O texto seguinte pode conter spoilers do livro “A Vida Num Sopro”

A Vida Num Sopro é o sexto romance do célebre José Rodrigues dos Santos. São cerca de 600 arrebatadoras páginas de grande amor e sofrimento, editado pela Gradiva em 2008. Este romance não é sobre o Estado Novo, não é sobre a Guerra Civil de Espanha, nem é sobre as políticas austeras de Salazar. Este romance é sobre uma história de amor passada nesses tempos, uma história de amor travada pelo conservadorismo da época, pela volatilidade dos homens e pela ironia do destino.

Sem título
Capa Gradiva

Luís Afonso é um jovem estudante do liceu de Bragança que conhece Amélia, uma linda rapariga que o cativa de imediato. A paixão arrebatadora é a premissa prometedora deste livro, uma premissa que nos conduz linha a linha com uma semelhante paixão, um debate sôfrego e sofredor. Devido à mesquinha mente austera da mãe de Amélia, vemos os caminhos destes dois protagonistas se desviarem dramaticamente, levando-os a um percurso de vida repleto de dor interior.
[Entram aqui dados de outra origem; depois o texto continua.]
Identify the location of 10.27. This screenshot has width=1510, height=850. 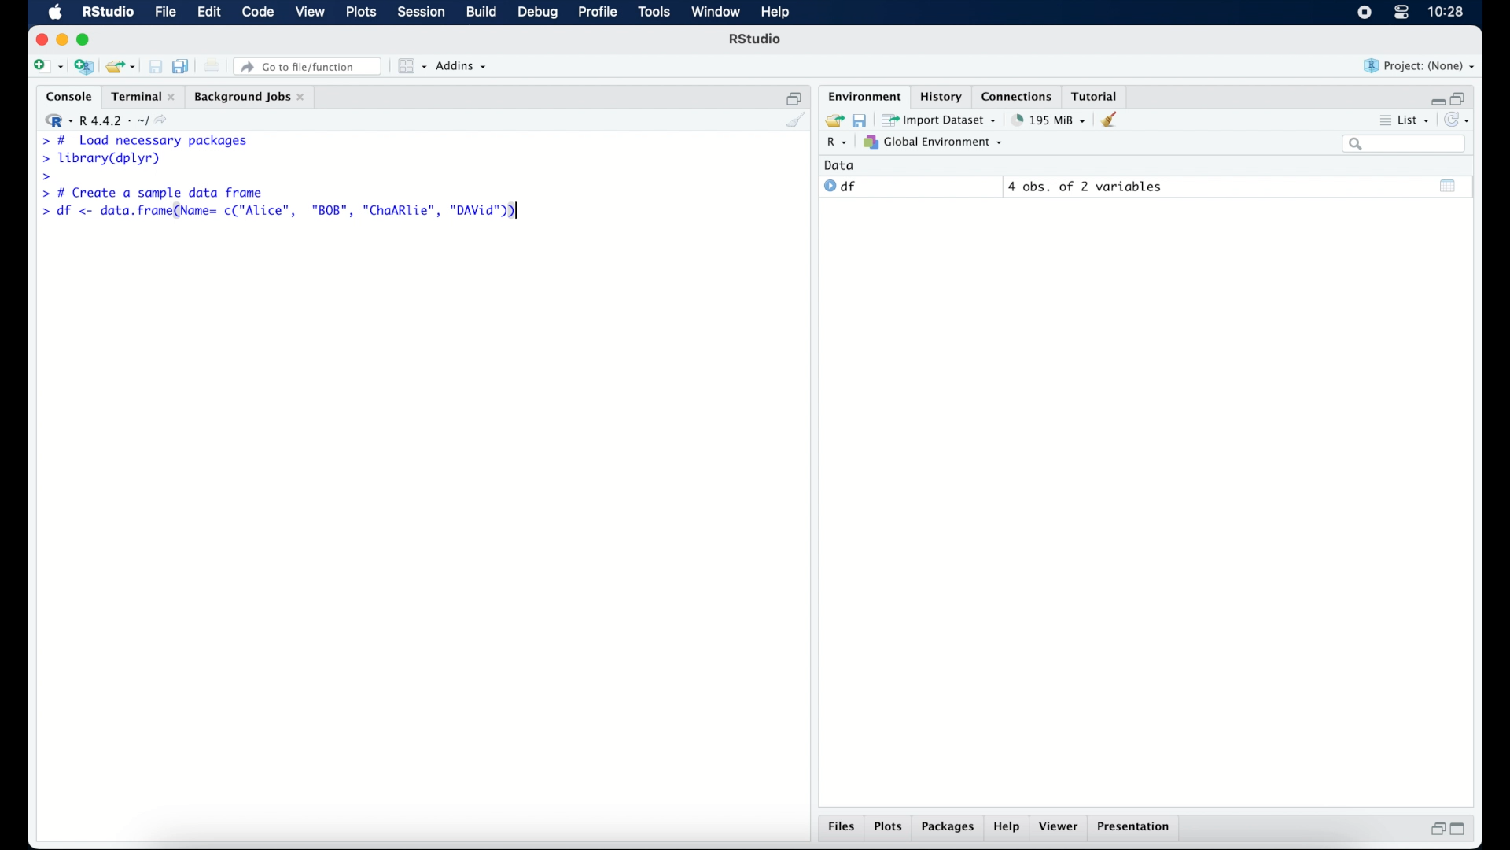
(1446, 12).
Vários anos depois da sua separação, eles reencontram-se em circunstâncias difíceis, comprometidos com outras pessoas, com as suas vidas formadas ou a formarem-se, sem margem de manobra, sem margem para erro. Os sentimentos destes dois nossos personagens terão de ser engolidos por eles mesmos, sabendo que dar asas aos seus sentimentos destruiria não só os seus mundos como os daqueles que os rodeavam. Mas o amor é o sentimento mais forte à face da terra, e mesmo conhecendo as possíveis consequências dos seus actos, Luís e Amélia não conseguem resistir à paixão que os une. O produto desse ato é um homicídio, remorso, negação, pânico e, acima de tudo, o nascimento de uma criança. Manipulado pelas forças do poder, obrigado a ir contra os seus próprios ideais, Luís é conduzido a um labirinto sem saída, que o leva a um desfecho bem descrito, ainda que previsível. Acima de tudo, o amor destes dois personagens foi posto à prova de uma forma cirúrgica e intemporal, um amor como já não existe nos dias de hoje.
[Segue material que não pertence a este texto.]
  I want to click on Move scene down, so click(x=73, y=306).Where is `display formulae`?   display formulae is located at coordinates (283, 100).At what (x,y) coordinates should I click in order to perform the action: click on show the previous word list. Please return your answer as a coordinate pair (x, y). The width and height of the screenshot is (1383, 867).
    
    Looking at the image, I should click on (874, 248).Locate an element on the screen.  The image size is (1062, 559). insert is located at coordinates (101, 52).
Uma prosa bem trabalhada, sem muitos floreados, uma escrita despretensiosa, uma história bem contada, sem aprofundar demasiado o mundo em que a história se insere, um retrato dos anos 30 tal como eles o foram. Este bloco de virtudes leva-me a elogiar o trabalho de um autor que nos últimos tempos me tem desiludido um pouco. Sem dúvida, uma leitura a recomendar.